S.B. Hooper,1 K.S. Sobotka,1 T. Ong,1 G.R. Polglase1 and C. Klingenberg,2 1The Ritchie Centre Monash Institute for Medical Research Monash University Melbourne and 2Department of Pediatrics University Hospital of North Norway Tromso Norway. (Introduced by A. Gunn)

Infants born following severe birth asphyxia are apneic and bradycardic and require immediate resuscitation, although the procedures that optimally resuscitate asphyxic infants at birth are unknown. Current resuscitation guidelines are largely based on studies in newborn animals 1-2 days after birth that have already successfully undergone the fetal to neonatal transition. However, as the physiology of an infant at birth is very different to the physiology of a newborn infant hours/days after birth, the optimal resuscitation procedures are likely to be different. Specifically, at birth, the airways are liquid-filled, pulmonary vascular resistance (PVR) is high and pulmonary blood flow (PBF) is low. As a result, gas exchange is prevented by the presence of airway liquid and as PBF is low, left ventricular output (LVO) is constrained by a lack of venous return (preload). Thus, optimal resuscitation procedures must be able to facilitate lung aeration to initiate pulmonary gas exchange and to increase PBF to initiate the transition of the cardiovascular system into a postnatal phenotype.

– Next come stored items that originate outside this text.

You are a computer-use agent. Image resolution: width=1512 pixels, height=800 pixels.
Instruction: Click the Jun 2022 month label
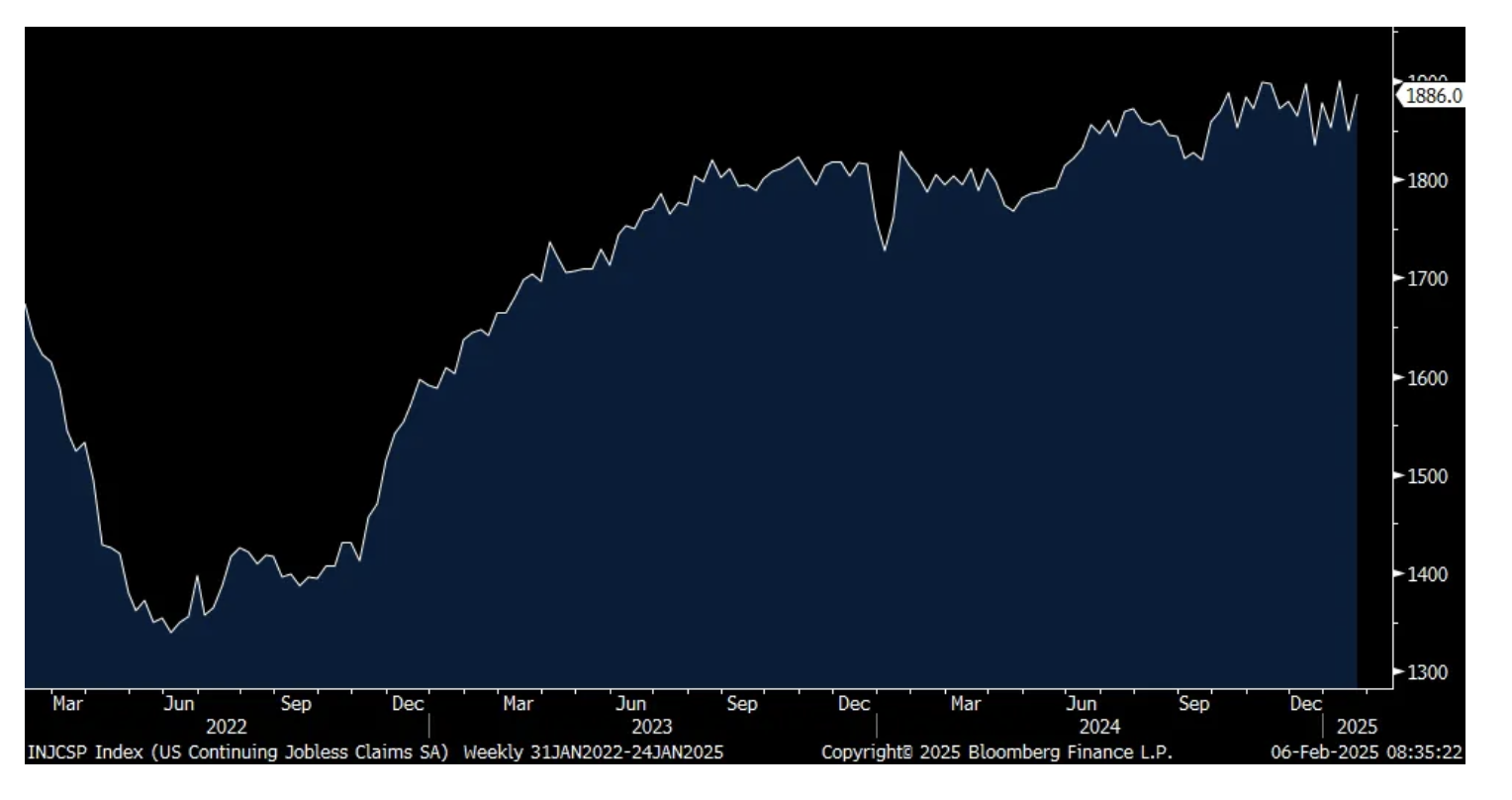click(x=178, y=704)
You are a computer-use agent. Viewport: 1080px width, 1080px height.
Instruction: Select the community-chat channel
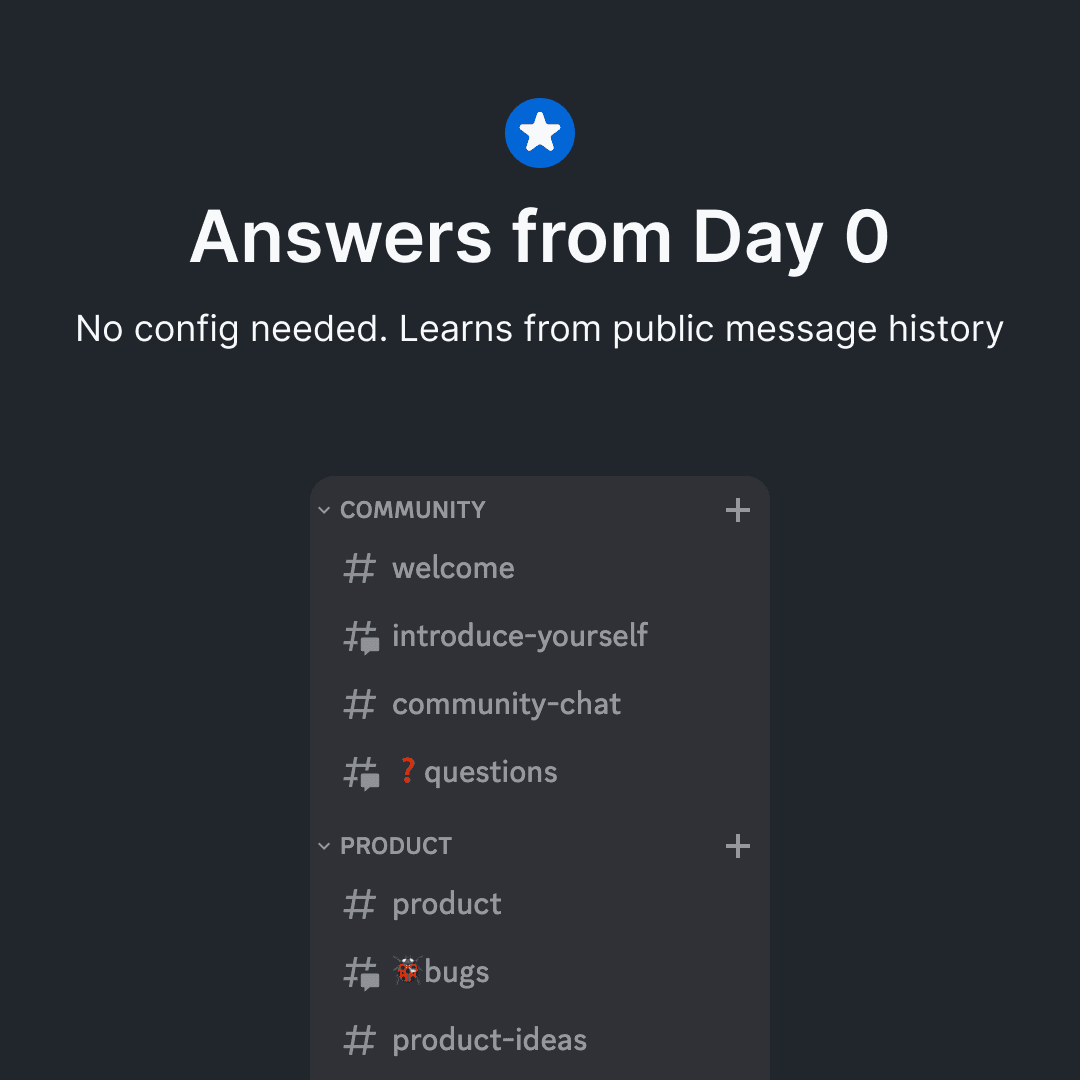tap(507, 704)
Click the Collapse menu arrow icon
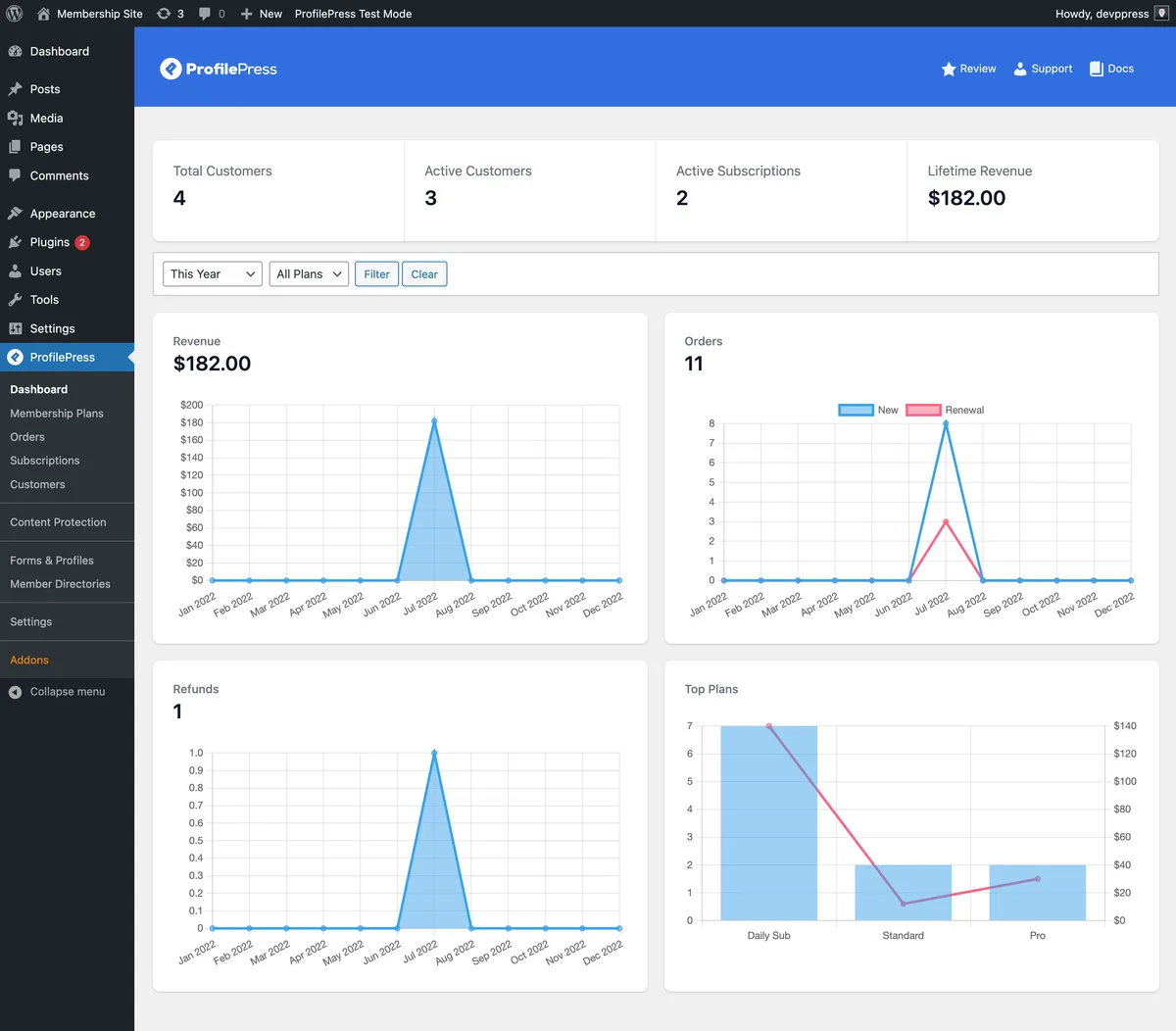The height and width of the screenshot is (1031, 1176). pyautogui.click(x=15, y=692)
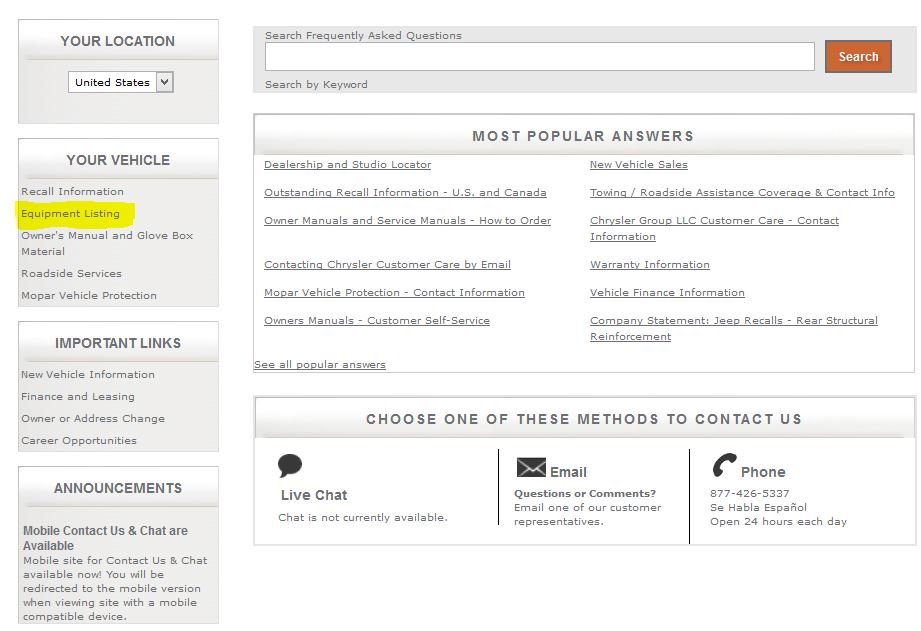The width and height of the screenshot is (921, 631).
Task: Open the Roadside Services sidebar link
Action: point(72,274)
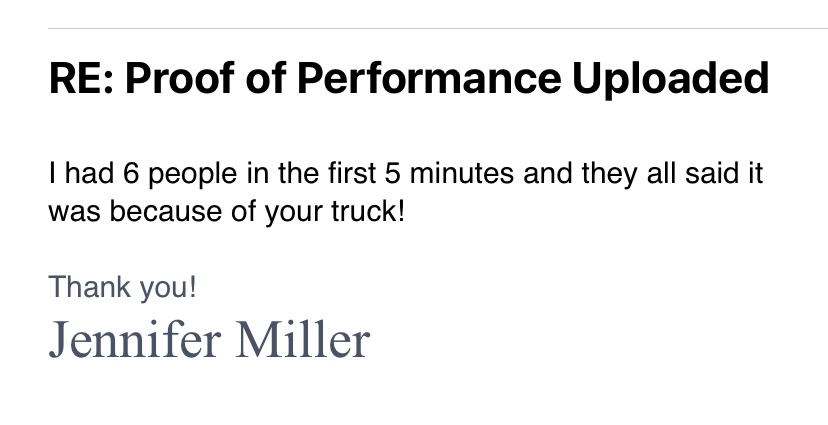The image size is (828, 425).
Task: Click the word "they" in the message
Action: 609,175
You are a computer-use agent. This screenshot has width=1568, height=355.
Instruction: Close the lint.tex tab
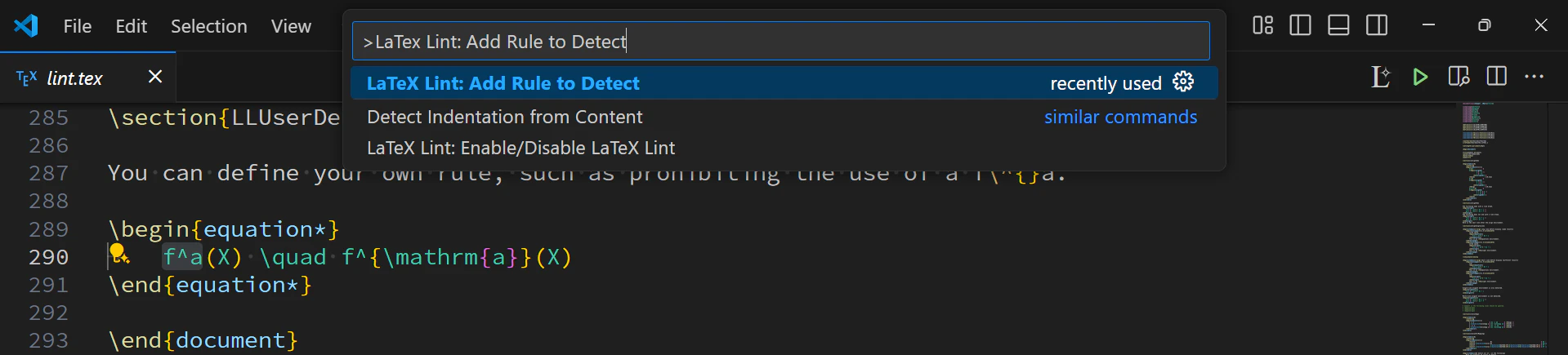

Our recent studies using phase contrast X-ray imaging have demonstrated that initiating ventilation at birth with a single 20 s sustained inflation (SI) is very effective at aerating the lung. It not only increased the rate of lung aeration and functional residual capacity (FRC) development but also markedly increased the uniformity of lung aeration. As a result, with the subsequent onset of tidal breathing, the distribution of ventilation within the lung was more uniform than if ventilation had begun using a conventional strategy. We also found that a SI accelerates the increase in PBF at birth, which is surprising because a sustained increase in airway pressures reduces PBF following lung aeration. In view of these findings, we investigated whether a single SI may optimally restore cardiorespiratory function in severely asphyxic newborn lambs at birth. A single SI of 30 s in duration was compared with conventional ventilation (60 bpm) and with five, 3 s inflations. The latter is the strategy recommended by a number of European resuscitation guidelines, although there is no evidence to support such a recommendation. The primary outcome was the return in cardiac function (heart rate, blood pressure and carotid blood flow) and respiratory function. Remarkably, a single 30 s SI, was found to trigger an increase in heart rate within 4 s of beginning the SI, which increased from 75-80 bpm to >150 bpm within 15 s, the mid way point through the SI. In contrast it took on average 74 s and 93 s for heart rates to exceed 150 bpm in lambs receiving conventional ventilation and five, 3 s inflations, respectively (Figure). Similarly, restoration of all other cardiorespiratory parameters were more rapid in the 30 s SI group.

Figure 1

To test whether the rapid restoration in cardiac function was mediated by an increase in oxygen, the 30 s SI was repeated with 100% nitrogen, 100% oxygen and 5% oxygen (95% nitrogen). 100% nitrogen failed to trigger an increase in heart rate, whereas 100% oxygen induced the same response as air (21% oxygen) and 5% oxygen was also similar, but the heart rate response tended to be slightly slower.

These findings indicate that resuscitation of severely asphyxic lambs at birth is most effectively achieved using a SI and that using gases that have a fraction of inspired oxygen that is greater than air is unnecessary.